Awesome_GPT_Super_Prompting
Awesome_GPT_Super_Prompting is a repository that provides resources related to Jailbreaks, Leaks, Injections, Libraries, Attack, Defense, and Prompt Engineering. It includes information on ChatGPT Jailbreaks, GPT Assistants Prompt Leaks, GPTs Prompt Injection, LLM Prompt Security, Super Prompts, Prompt Hack, Prompt Security, Ai Prompt Engineering, and Adversarial Machine Learning. The repository contains curated lists of repositories, tools, and resources related to GPTs, prompt engineering, prompt libraries, and secure prompting. It also offers insights into Cyber-Albsecop GPT Agents and Super Prompts for custom GPT usage.
ai-exploits
AI Exploits is a repository that showcases practical attacks against AI/Machine Learning infrastructure, aiming to raise awareness about vulnerabilities in the AI/ML ecosystem. It contains exploits and scanning templates for responsibly disclosed vulnerabilities affecting machine learning tools, including Metasploit modules, Nuclei templates, and CSRF templates. Users can use the provided Docker image to easily run the modules and templates. The repository also provides guidelines for using Metasploit modules, Nuclei templates, and CSRF templates to exploit vulnerabilities in machine learning tools.
airgeddon
Airgeddon is a versatile bash script designed for Linux systems to conduct wireless network audits.
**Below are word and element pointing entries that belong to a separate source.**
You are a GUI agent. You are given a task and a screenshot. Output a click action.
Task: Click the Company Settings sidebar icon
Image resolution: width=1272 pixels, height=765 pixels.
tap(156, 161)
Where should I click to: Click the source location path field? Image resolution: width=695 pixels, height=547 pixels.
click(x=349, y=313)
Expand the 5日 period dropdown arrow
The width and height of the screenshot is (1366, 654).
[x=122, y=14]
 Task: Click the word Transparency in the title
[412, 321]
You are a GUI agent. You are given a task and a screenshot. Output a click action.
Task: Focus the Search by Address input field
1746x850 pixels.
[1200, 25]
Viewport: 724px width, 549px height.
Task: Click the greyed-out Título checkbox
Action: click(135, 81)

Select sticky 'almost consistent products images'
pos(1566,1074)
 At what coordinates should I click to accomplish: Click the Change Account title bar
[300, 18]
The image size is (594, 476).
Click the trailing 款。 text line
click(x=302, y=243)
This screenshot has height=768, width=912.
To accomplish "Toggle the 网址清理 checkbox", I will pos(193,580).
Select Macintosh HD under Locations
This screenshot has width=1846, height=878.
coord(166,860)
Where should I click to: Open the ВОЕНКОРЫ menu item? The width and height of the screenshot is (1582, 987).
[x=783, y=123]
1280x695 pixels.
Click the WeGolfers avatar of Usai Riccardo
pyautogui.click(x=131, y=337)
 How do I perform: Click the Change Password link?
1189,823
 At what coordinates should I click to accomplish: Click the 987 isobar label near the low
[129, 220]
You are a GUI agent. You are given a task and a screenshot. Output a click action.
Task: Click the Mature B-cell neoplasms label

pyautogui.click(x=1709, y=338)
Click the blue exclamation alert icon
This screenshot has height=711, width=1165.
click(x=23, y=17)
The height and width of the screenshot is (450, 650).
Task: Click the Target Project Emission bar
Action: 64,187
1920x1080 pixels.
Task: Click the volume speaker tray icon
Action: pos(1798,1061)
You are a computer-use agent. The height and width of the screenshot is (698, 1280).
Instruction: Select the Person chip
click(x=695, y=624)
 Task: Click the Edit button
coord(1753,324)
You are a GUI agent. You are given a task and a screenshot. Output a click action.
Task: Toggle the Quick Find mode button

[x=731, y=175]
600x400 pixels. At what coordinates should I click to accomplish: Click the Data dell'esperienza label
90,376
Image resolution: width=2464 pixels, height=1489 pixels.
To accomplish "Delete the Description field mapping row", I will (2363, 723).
It provides a comprehensive set of features and tools for auditing and securing wireless networks. The script is user-friendly and offers functionalities such as scanning, capturing handshakes, deauth attacks, and more. Airgeddon is regularly updated and supported, making it a valuable tool for both security professionals and enthusiasts.
PentestGPT
PentestGPT is a penetration testing tool empowered by ChatGPT, designed to automate the penetration testing process. It operates interactively to guide penetration testers in overall progress and specific operations. The tool supports solving easy to medium HackTheBox machines and other CTF challenges. Users can use PentestGPT to perform tasks like testing connections, using different reasoning models, discussing with the tool, searching on Google, and generating reports. It also supports local LLMs with custom parsers for advanced users.